Also:  There not being technology answers to any given access issue (yet?) doesn't keep disabled communities from figuring out ways to do access. Technology that makes it easier for people to do what they've already been doing, that makes it easier for communities that care about access to make it happen as a community? I think that's still worth trying to create, yes. 

I say "if you" here, but this is something I need to remember just as much, if not more, than most of my readers: I'm the engineer. I'm the one who'll be looking at problems and finding technological solutions for them, so I'm the one who's going to have to remember to pay very close attention to my perspective on the problems, to make sure that I'm not basing solutions in the idea of a person being broken or wrong or lesser, or of a culture being broken or wrong or lesser. I'm the one who's going to have to pay attention to, well, who I'm paying attention to for things like problem statements and possible solutions.

Wednesday, September 10, 2014

"how can an autistic guy prevent rape"

Welcome to another post in "someone found my blog by searching this, so I'm going to respond." Warning for discussion of rape, assault, and sexual abuse.

This is actually a really good question to ask. Reasons:

  1. Overall, men do most of the raping. It's about 90% done by men. That means men are in a really good position to stop it by calling out their fellow men.
  2. Autistic people are way more likely than people in the general population to be sexually abused or assaulted at some point. It's not only autistic women being attacked, not by a long shot, but still a majority.
  3. Autistic people tend to spend a lot of time in the company of other autistic people, sometimes by choice and sometimes by segregation done by others. This means putting autistic men and autistic women and autistic nonbinary folks all in one place.
Now. I know that an autistic man isn't going to be able to do much to protect a fellow resident in an institution if the harasser/attacker/abuser is staff. I wish he could! But it probably won't actually stop the problem. Checking in with the fellow resident, letting them know that what's happening is wrong, offering to report it if there is anyone to report it to, those kinds of things have the potential to be helpful (and aren't limited by gender or neurotype!) Saying something in the moment might buy a delay, but that's a maybe, and it comes with a risk of being the next target. The power differential in an institution is a big problem, and it's not OK, but I'm not really comfortable telling residents to risk their own safety to correct injustices there. (I also won't argue if someone decides to.)

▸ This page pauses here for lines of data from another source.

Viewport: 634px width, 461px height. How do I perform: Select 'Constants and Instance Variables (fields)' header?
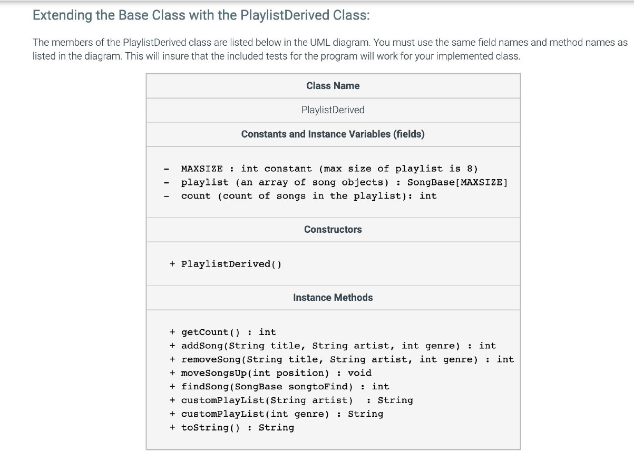click(333, 134)
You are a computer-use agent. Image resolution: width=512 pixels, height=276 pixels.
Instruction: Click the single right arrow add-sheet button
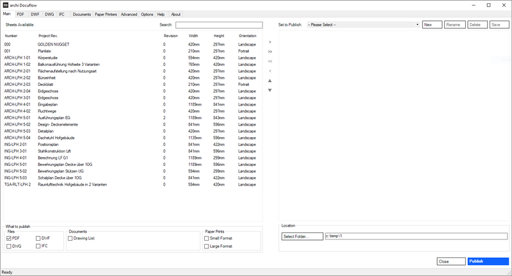coord(269,42)
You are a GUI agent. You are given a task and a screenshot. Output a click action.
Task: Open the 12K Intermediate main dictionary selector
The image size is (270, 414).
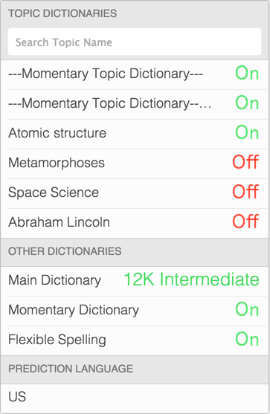pos(192,279)
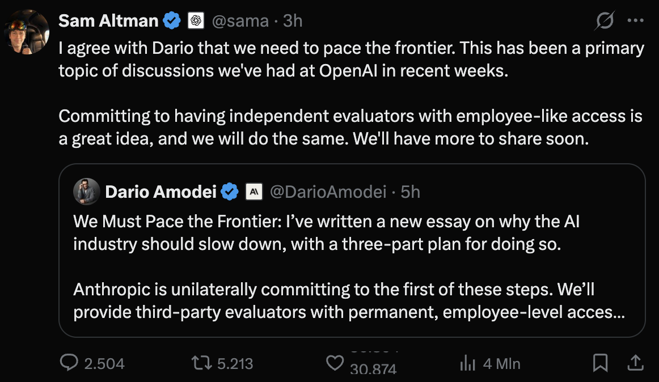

If it's between residents, however, there's probably less of a power differential going on, which means saying something in the moment or not leaving the attacker alone with their intended victim is more doable and more likely to be effective. The stuff for when it was a staff member victimizing a resident is still good to do. The thing to worry about here is more general rape culture stuff: most places don't like to admit that sexual assault happens on their watch, or if it does, to pretend it's the victims fault. This makes reporting against the will of the victim a really bad idea, because they're sadly probably right about the consequences that would come to them for being victimized.

And of course, if you're an autistic guy living or working in an institution, don't rape people there. This is a substatement of don't rape. This actually applies outside of institutions, too. Which I'm going on to, next.

Outside an institution, in mixed neurotype places, you're on the same kind of "how to prevent rape" as most guys. If someone you're flirting with tells you they aren't interested, listen. (Admitting that you have trouble with subtle and that you need more direct is potentially a thing because autism, but people being afraid to do the blunt thing because of a very reasonable fear of violence from men in general means you might not get the bluntness needed. Actual problem, leaving people well enough alone as soon as there is a signal of "no" that you understand is really all I've got here.) If you can see that someone isn't interested and the other guy isn't backing off, intervene. Tell him what you see, tell him to back off, tell him not to push another drink on the person! It's scary, yes, but think how much scarier it is to be the person who needs this guy to back off and can't get him to!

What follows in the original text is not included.